■ **ACTIVITY**:
Set down the material exactly. Keep every line.

■ **PROVIDED INFORMATION**:

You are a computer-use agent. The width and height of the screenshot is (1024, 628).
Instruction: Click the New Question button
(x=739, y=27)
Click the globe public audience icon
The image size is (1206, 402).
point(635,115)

■ **EXPECTED OUTPUT**:
You are a computer-use agent. The width and height of the screenshot is (1024, 628).
Instruction: Click the New Question button
(x=739, y=27)
Click the globe public audience icon
The image size is (1206, 402).
point(635,115)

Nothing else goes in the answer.